About this exercise: Your task is to copy every line of the entries that holds the word "breadcrumb".

(Dataset entries)
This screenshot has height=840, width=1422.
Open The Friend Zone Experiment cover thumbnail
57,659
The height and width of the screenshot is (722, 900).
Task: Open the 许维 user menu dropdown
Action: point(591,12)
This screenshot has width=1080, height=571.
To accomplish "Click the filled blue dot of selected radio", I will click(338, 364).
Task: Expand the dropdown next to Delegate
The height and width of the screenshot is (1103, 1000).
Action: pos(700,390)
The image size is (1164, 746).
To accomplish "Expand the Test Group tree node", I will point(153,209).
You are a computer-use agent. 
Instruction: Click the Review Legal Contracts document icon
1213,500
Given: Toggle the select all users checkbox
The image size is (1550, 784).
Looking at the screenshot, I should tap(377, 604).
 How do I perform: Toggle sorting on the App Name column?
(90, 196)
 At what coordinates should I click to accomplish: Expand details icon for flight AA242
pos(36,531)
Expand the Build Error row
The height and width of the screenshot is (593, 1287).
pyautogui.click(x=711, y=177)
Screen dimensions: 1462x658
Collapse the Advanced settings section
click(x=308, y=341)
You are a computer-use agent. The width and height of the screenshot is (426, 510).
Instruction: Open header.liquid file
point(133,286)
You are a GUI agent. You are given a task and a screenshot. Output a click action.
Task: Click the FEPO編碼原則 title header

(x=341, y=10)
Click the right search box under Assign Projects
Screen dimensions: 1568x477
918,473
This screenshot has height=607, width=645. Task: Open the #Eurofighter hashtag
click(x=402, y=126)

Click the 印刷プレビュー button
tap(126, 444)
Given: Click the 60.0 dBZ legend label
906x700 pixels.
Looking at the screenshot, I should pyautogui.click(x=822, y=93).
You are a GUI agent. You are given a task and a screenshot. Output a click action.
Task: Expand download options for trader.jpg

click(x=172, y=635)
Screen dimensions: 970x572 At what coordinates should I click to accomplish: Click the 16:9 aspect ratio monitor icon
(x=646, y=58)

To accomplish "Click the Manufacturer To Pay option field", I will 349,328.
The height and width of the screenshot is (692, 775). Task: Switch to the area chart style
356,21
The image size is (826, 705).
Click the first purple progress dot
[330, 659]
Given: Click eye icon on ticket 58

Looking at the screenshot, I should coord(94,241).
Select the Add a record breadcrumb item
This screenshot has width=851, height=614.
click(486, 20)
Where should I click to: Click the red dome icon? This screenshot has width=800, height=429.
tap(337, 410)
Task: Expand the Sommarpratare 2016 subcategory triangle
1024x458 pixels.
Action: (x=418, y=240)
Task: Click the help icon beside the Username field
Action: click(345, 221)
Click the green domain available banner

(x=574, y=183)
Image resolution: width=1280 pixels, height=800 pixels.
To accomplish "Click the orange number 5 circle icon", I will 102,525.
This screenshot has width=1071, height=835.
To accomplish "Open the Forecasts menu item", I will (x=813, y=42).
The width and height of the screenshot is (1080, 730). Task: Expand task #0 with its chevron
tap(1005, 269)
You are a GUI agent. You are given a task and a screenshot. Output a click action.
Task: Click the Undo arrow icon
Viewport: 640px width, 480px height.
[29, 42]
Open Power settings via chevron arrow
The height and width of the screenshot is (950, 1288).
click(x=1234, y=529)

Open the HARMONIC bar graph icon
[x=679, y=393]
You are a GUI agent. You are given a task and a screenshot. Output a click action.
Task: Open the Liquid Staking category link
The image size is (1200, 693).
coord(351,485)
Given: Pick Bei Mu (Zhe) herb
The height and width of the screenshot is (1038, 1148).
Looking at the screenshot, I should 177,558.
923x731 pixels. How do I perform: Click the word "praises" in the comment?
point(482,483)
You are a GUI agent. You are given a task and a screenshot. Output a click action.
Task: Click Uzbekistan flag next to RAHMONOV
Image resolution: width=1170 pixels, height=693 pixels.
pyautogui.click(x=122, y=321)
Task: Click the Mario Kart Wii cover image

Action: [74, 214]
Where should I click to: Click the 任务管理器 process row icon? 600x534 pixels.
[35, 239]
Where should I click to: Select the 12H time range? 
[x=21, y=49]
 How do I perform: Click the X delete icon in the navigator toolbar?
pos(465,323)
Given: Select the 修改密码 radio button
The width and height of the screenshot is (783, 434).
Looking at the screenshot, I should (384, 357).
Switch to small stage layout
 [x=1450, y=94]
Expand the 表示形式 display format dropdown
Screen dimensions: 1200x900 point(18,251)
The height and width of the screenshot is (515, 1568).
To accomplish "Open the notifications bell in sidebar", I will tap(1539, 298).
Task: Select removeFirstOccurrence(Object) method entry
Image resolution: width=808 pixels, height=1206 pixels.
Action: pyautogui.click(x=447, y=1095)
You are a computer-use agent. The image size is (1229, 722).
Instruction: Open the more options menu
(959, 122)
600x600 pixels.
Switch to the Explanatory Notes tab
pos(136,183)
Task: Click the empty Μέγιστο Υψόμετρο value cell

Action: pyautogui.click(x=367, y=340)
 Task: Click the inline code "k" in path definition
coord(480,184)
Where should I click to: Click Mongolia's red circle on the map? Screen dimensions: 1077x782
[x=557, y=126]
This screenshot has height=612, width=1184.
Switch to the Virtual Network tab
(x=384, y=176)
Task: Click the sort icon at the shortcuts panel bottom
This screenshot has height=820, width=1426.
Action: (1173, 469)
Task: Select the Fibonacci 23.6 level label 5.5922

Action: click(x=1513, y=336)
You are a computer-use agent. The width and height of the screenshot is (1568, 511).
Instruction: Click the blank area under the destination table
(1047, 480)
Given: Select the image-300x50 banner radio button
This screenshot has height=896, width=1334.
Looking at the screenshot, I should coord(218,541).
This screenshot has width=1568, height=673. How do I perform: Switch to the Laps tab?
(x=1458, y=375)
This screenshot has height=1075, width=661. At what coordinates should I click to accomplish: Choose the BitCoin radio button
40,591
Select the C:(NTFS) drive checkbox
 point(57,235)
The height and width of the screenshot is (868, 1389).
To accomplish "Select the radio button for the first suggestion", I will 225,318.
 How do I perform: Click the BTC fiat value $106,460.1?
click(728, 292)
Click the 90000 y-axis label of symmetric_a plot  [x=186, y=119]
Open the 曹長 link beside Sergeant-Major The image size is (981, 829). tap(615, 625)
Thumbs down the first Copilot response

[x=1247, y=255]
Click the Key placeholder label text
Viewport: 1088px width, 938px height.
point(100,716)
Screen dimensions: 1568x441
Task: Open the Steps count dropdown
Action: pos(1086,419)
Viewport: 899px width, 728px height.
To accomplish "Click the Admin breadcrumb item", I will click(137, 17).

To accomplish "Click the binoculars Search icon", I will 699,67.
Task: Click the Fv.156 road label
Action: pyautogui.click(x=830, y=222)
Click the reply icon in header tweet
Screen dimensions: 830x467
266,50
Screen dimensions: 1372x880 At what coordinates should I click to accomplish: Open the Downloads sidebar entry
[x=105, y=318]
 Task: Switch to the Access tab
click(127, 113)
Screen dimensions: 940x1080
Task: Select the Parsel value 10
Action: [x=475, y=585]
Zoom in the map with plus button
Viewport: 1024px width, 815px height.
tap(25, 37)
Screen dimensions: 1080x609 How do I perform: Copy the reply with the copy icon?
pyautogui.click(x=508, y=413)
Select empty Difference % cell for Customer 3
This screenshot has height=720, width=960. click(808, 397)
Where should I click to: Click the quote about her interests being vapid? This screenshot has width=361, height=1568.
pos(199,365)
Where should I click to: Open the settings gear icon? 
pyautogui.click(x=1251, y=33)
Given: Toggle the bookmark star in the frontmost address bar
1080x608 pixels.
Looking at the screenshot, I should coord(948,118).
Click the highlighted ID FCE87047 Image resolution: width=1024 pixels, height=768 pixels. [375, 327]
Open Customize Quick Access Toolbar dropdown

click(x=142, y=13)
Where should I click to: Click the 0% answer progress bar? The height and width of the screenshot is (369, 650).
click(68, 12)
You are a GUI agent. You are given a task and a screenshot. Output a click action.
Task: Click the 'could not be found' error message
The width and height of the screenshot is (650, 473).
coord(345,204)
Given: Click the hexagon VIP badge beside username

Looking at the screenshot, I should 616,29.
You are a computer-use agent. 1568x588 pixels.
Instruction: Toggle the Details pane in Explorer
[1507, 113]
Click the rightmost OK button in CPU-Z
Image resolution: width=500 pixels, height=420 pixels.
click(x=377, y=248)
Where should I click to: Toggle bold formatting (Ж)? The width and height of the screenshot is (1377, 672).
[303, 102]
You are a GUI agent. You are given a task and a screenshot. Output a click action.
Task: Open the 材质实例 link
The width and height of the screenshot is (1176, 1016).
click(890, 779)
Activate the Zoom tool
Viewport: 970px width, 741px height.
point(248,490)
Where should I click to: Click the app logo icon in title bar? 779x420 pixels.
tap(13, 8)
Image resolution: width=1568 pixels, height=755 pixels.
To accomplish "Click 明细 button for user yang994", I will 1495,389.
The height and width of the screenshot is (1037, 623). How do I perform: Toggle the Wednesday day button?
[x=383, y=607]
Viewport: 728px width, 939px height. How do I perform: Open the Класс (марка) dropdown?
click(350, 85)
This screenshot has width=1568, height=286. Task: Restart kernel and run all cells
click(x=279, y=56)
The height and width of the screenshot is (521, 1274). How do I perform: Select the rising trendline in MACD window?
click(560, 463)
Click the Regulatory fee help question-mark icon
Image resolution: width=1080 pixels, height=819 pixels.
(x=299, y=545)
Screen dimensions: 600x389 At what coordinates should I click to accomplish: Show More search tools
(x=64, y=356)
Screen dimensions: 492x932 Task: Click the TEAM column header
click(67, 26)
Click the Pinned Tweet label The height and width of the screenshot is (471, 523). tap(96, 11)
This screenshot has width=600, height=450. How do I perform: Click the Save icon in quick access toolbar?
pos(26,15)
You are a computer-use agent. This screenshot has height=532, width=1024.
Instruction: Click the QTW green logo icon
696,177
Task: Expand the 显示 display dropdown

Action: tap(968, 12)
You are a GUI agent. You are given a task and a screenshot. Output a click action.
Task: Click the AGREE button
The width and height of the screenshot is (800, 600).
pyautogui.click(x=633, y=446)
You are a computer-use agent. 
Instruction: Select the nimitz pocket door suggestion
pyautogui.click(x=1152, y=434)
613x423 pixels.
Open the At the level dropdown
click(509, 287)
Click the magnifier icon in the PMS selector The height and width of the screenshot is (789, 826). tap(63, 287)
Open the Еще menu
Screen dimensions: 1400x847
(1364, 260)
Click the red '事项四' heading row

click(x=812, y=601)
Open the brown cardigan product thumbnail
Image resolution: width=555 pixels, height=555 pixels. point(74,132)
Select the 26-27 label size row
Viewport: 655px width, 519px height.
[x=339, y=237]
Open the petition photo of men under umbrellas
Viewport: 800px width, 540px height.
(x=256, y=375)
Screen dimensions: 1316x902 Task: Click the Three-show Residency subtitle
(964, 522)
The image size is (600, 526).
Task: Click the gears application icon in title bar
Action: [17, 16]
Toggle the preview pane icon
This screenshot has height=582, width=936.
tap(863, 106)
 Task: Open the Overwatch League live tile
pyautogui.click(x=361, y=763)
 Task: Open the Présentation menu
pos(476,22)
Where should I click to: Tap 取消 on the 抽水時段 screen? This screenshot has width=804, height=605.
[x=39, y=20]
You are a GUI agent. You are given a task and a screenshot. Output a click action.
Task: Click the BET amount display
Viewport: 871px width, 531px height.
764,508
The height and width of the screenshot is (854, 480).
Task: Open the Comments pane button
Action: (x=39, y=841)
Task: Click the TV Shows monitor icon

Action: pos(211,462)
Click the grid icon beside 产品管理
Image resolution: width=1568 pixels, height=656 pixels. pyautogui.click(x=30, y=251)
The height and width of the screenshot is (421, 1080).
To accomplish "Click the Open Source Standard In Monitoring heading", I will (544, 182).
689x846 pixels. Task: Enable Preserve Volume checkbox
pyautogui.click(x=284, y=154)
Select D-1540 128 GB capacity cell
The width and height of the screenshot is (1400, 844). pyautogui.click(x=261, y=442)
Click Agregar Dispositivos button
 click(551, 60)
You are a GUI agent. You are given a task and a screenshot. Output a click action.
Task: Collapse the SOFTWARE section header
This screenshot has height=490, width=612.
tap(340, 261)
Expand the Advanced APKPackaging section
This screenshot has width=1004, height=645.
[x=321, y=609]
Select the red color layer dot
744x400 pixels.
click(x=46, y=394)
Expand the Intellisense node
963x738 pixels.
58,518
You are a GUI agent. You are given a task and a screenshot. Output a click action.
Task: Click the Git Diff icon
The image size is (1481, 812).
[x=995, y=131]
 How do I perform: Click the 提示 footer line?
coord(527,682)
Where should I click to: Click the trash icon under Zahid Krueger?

Answer space:
Select the Add a record breadcrumb item
To accomplish "Click the Admin breadcrumb item", I will click(137, 17).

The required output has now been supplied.